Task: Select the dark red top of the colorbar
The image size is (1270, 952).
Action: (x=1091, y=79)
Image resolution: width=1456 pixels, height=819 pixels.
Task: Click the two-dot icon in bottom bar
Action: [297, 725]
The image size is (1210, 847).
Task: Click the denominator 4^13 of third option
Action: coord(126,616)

★ ★ ★ ★ ★ ★ ★

TASK DESCRIPTION » Copy the data above line for line, without changing anything.

COMPLETED EXERCISE »
Task: Select the dark red top of the colorbar
The image size is (1270, 952).
Action: (x=1091, y=79)
Image resolution: width=1456 pixels, height=819 pixels.
Task: Click the two-dot icon in bottom bar
Action: [297, 725]
The image size is (1210, 847).
Task: Click the denominator 4^13 of third option
Action: coord(126,616)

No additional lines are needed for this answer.